Trent Alexander-Arnold has never been shy about his competitive streak, but the habit to want to win is what set him on the path to becoming a world-beater.
At just 21 years of age, Trent has established himself as one of the first names on Liverpool’s teamsheet, has made right-back “sexy” – in the words of Jamie Carragher – and has four major honours to his name.
In the, nearly, four years since he made his debut, his wildest dreams have come true and yet he is “nowhere near” feeling fulfilled.
Having rated his level of competitiveness a 10/10, it’s easy to see why he views his achievements as only the start despite widespread acclaim for his abilities.

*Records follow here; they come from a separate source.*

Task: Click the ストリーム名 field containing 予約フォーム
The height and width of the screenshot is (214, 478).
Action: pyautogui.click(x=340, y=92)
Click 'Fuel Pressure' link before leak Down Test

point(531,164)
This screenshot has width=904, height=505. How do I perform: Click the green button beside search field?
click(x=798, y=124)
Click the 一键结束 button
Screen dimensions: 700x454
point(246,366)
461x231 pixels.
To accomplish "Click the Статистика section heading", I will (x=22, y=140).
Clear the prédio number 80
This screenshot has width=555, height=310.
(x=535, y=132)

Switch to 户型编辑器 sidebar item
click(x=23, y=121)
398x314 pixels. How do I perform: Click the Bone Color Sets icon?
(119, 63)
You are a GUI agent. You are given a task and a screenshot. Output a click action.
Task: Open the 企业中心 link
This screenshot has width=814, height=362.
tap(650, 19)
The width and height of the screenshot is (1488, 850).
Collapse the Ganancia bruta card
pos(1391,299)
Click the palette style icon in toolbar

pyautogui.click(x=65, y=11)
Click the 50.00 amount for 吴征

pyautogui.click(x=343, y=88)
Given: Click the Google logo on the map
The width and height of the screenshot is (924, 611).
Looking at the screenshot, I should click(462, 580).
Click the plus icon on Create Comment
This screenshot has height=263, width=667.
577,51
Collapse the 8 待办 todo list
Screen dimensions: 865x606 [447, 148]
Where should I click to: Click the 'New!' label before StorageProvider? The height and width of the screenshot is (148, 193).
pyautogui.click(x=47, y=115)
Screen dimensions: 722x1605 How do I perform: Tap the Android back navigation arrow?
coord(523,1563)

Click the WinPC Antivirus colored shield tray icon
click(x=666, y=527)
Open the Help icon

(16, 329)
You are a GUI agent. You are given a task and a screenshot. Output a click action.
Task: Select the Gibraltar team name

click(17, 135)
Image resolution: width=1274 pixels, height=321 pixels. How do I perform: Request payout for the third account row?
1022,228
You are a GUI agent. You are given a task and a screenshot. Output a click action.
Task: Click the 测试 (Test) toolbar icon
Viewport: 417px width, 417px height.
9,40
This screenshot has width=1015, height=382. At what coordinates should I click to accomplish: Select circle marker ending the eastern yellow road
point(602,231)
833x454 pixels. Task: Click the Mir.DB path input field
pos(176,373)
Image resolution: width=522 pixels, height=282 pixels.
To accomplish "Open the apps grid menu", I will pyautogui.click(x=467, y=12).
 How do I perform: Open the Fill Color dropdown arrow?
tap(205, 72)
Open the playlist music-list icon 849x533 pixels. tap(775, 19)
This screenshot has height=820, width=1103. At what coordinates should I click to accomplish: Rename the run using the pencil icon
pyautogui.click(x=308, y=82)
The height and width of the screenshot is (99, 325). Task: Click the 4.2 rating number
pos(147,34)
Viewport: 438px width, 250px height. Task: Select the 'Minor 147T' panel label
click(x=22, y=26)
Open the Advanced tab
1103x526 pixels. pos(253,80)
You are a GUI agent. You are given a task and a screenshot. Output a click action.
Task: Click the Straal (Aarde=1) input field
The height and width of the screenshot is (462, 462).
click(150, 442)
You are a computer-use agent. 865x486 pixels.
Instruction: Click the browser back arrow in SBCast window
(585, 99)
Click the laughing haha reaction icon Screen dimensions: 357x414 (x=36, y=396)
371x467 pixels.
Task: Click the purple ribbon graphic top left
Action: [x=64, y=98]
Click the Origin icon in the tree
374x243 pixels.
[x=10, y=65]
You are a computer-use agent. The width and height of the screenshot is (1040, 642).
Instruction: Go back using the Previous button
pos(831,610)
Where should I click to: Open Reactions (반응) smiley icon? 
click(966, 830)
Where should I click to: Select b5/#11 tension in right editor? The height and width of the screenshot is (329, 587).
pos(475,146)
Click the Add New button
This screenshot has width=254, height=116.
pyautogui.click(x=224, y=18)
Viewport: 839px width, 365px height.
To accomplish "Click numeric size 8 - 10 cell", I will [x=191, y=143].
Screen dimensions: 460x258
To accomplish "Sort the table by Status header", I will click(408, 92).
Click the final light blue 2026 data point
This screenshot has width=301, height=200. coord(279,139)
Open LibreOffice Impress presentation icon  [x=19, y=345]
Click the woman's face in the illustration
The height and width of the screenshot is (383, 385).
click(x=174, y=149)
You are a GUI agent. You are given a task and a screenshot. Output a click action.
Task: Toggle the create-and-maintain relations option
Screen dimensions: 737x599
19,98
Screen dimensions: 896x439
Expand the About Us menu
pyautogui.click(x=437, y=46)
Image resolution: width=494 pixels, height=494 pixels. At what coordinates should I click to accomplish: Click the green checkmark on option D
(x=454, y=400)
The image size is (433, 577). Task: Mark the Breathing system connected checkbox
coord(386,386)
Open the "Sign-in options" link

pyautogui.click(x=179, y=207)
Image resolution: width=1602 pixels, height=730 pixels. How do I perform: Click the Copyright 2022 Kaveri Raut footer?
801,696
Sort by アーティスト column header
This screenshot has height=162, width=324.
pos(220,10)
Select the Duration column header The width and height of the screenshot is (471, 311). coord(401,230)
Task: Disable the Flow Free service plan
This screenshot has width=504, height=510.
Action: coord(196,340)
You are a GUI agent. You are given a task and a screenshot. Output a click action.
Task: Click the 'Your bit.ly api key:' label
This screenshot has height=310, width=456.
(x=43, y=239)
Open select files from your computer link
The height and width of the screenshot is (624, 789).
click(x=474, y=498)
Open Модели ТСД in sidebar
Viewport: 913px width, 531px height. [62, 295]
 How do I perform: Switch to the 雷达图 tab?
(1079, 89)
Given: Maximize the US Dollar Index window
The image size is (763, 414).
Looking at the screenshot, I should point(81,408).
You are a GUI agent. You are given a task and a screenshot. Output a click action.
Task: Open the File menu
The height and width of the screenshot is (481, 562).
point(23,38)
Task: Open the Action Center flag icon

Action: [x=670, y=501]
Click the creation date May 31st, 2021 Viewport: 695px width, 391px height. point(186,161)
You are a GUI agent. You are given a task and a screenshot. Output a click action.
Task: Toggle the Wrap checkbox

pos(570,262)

In an intriguing and all-encompassing interview with The Face, a British music, fashion and culture magazine, Trent is asked if he recognises himself in Michael Jordan’s fiercely competitive nature.
“Yeah,” he replied. Jordan, the greatest basketball player of all time, was the subject of the documentary ‘The Last Dance’, with the former Chicago Bull and his competitiveness taking centre stage.
And that same drive to succeed and win at any cost is ingrained in the right-back.
“I think in the way he was describing how he thought and trying to explain his thought process to non-athletes,” Trent explained.
“To non-athletes, it must have seemed strange to be so intense all the time. But to be at that level, that’s how you have to be.
“I’d say I’m chill, quite laid back. But when you step onto the pitch there’s something that clicks and it’s just that competitive nature that’s in every athlete really.
“That desire to win at any cost. You’ll find yourself after training, driving home and you won’t even realise the things you’ve done or said.
“It’s just a competitive edge all the time. And if you can get into the habit of that, and I think a lot of amazing things come through habits, then that’s just how you feel every day. You just want to win.”
It started early in his youth, the desire to win driving him from the Sunday League to the Premier League and the Champions League.
But to be considered a legend at club level and beyond, Trent knows his collection of trophies will need to grow – and it’s a good job he started early.
“I think even as a kid, I used to have a competitive thought process of wanting to win the league – the Sunday league,” he continued.
“I was playing against my mates and on a Monday morning it would be the best feeling in the world being able to laugh about it and say we won.
“Every player has an ego. Every person that plays football will say that they want to be a legend and really the only way you can achieve legendary status is to win a lot of silverware and be remembered for that.
“To be a legend you have to win trophies. So start early and win them all.”